En estos 27 modelos, hay modelos relacionados con infraestructuras (Carreteras, parcelas, pozos petrolíferos, placas solares, red eléctrica, etc), personas (contar personas, difuminar caras, etc…), pero también varios modelos que tienen relación directa con el agua.

Destaco 8 modelos relacionados con la gestión del agua:


Fig. 1. Realizar la clasificación de la cobertura terrestre en imágenes de alta resolución.


Fig. 2. Realizar la clasificación de asentamientos humanos en imágenes de Sentinel-2.


Fig. 3. Realizar la clasificación de la cobertura terrestre en las imágenes de Sentinel-2.


Fig. 4. Realizar la clasificación de manglares en imágenes Landsat 8


Fig. 5. Detectar palmeras en imágenes de alta resolución.


Fig. 6. Extraer parcelas a partir de imágenes aéreas y satelitales de alta resolución.


Fig. 7. Detectar piscinas en imágenes aéreas o satelitales de alta resolución.


Fig. 8. Clasificar la nube de puntos en árboles o fondo.

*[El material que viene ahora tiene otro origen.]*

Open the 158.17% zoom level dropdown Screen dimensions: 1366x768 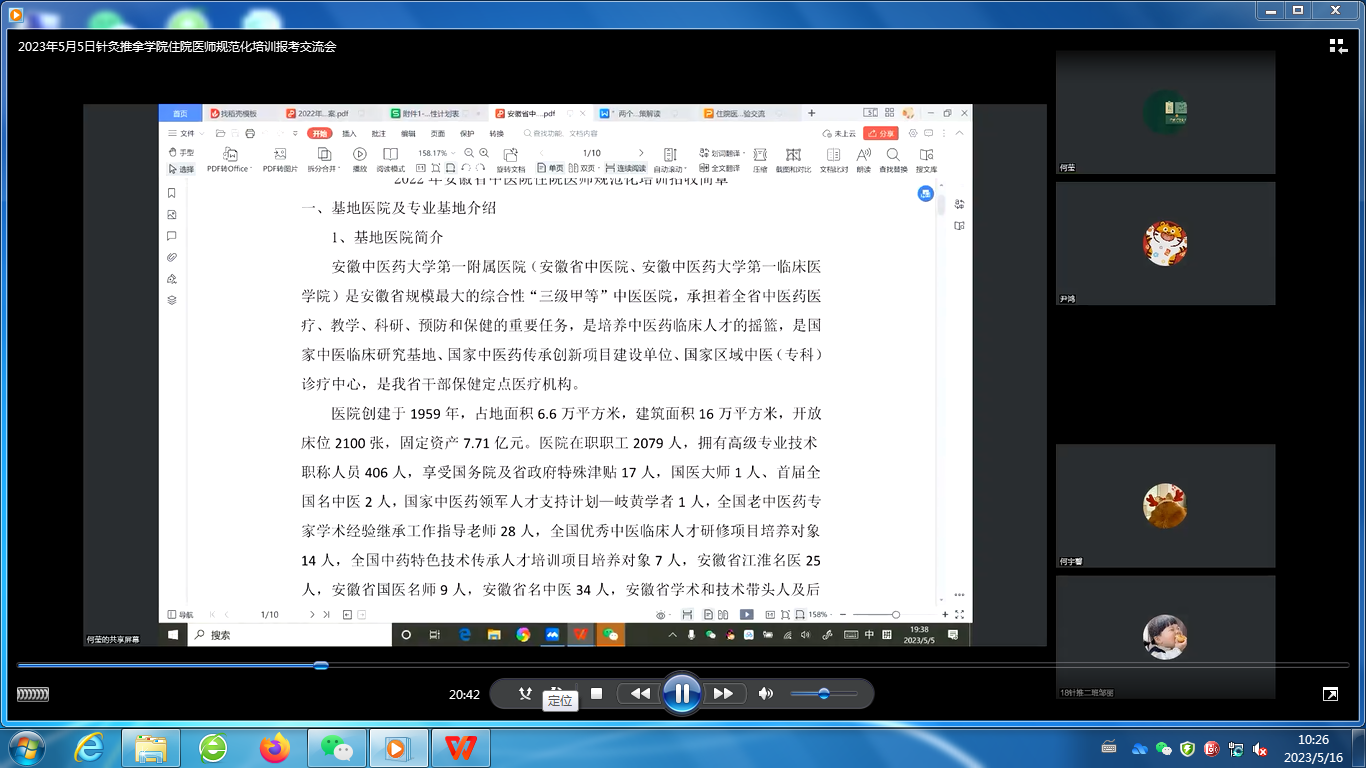437,153
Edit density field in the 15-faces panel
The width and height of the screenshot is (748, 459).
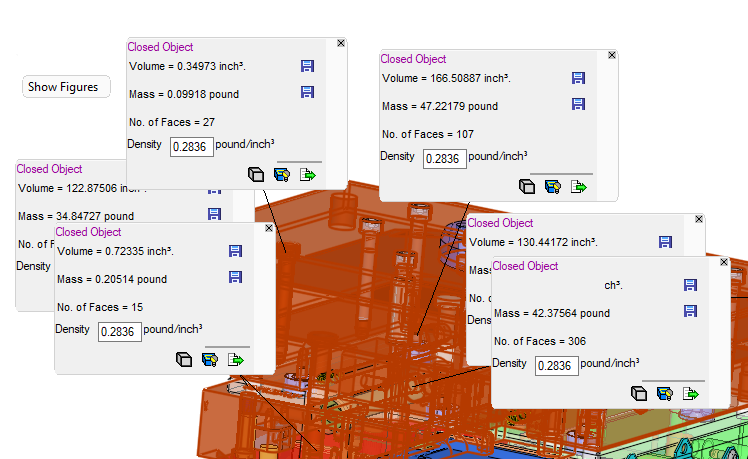[119, 331]
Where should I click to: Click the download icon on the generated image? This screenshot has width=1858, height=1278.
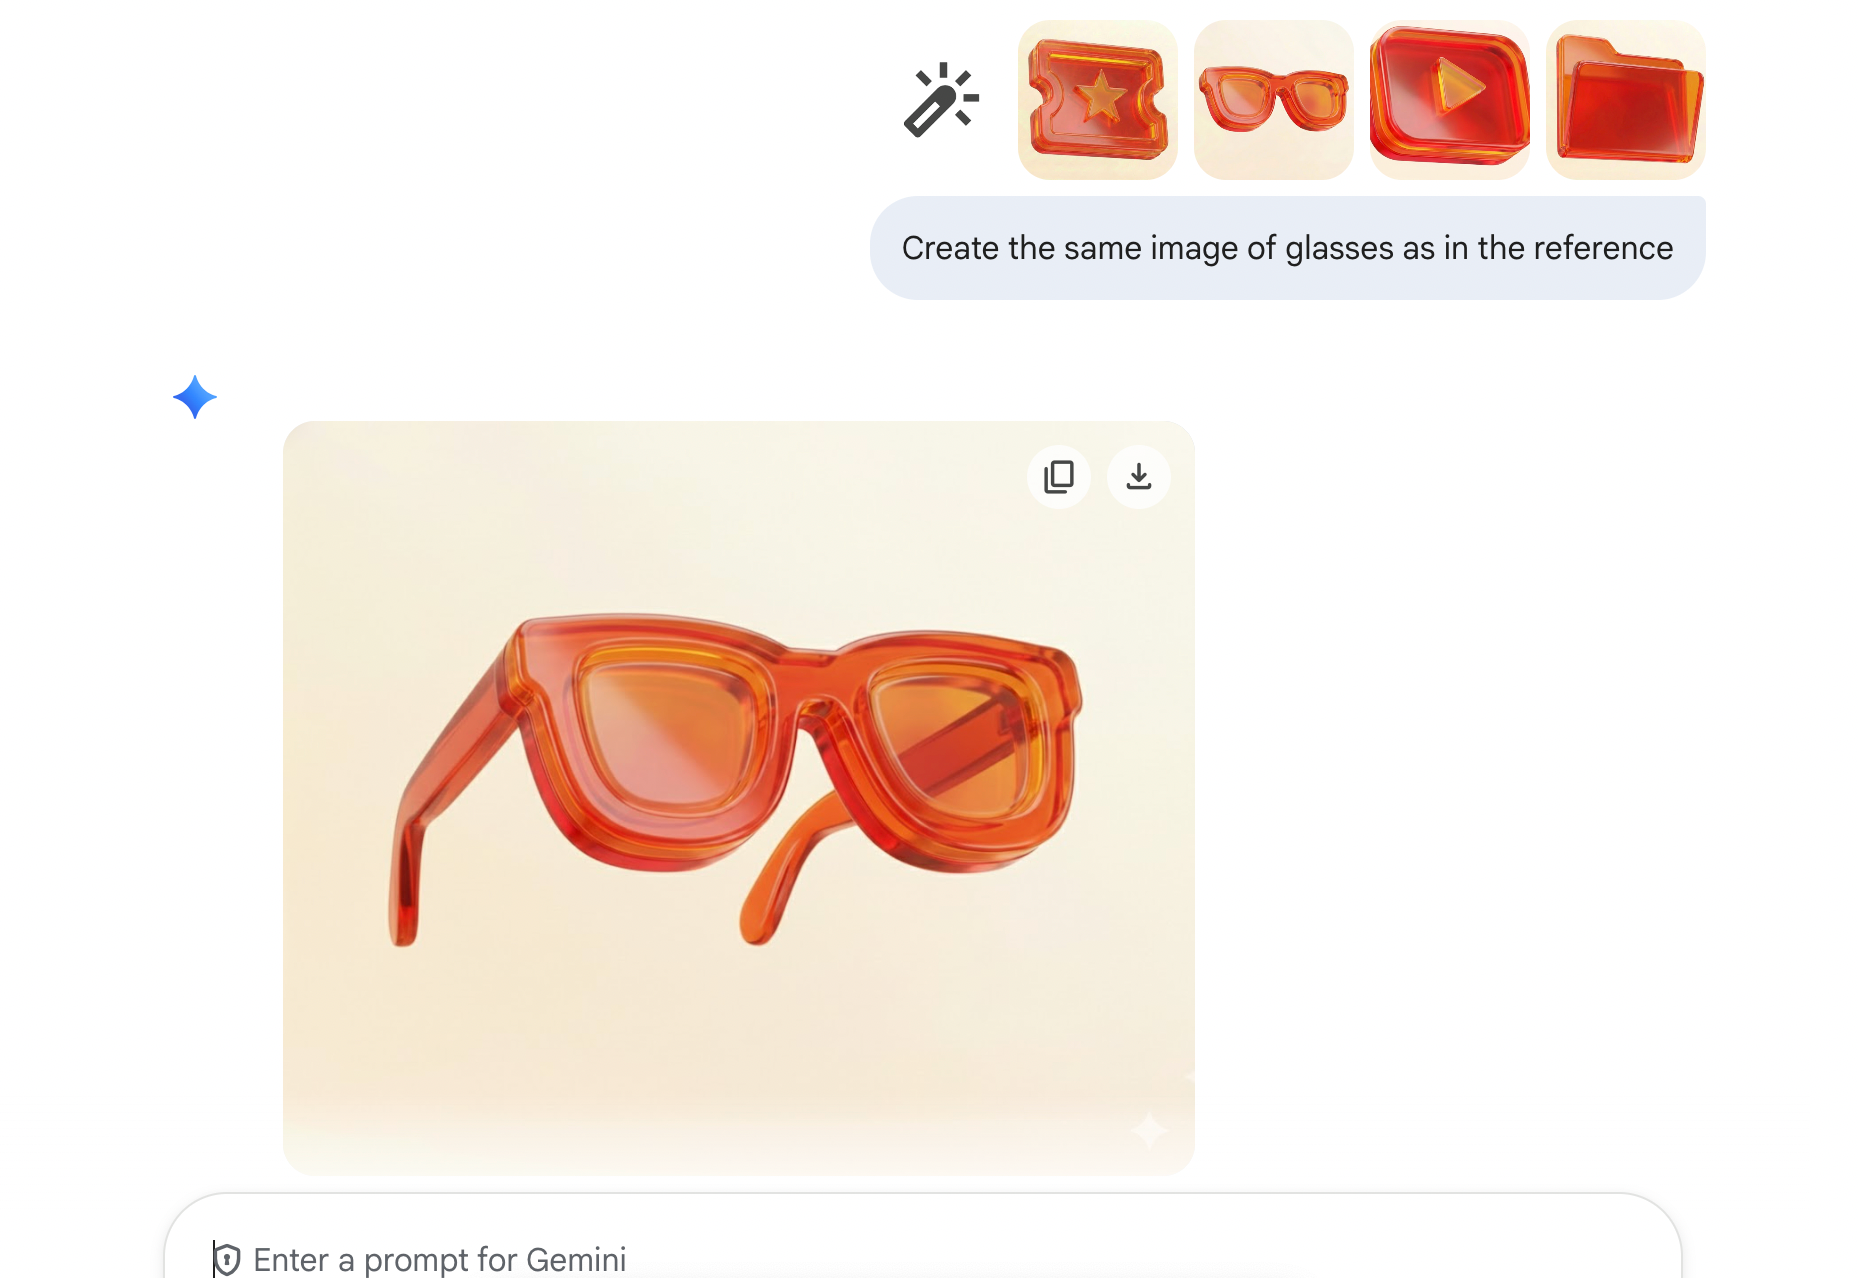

Me gustaría compartir que durante este año un investigador me explicó que habían realizado una clasificación de los sistemas de riego en una Comunidad de Regantes de la provincia de Lleida. Yo le comenté que era interesante el modelo en caso de no tener datos de las parcelas, pero que en Catalunya esta información ya estaba disponible como datos abiertos para una parte importante del territorio. Es una de las novedades del mapa de cultivos de 2021.

Disponer de esta información Open Data puede servir para entrenar modelos #DeepLearning, y así poder aplicar el modelo en otras zonas.

El número de modelos de AI relacionados con la agricultura no para de crecer. Aplicaciones variables de productos (fitosanitarios, herbicidas, fertilizantes), predicción de cosechas, robótica para la recolección de cosechas, etc).

En los próximos años la transformación digital en el sector del agua y la agricultura, cada vez se acelera más.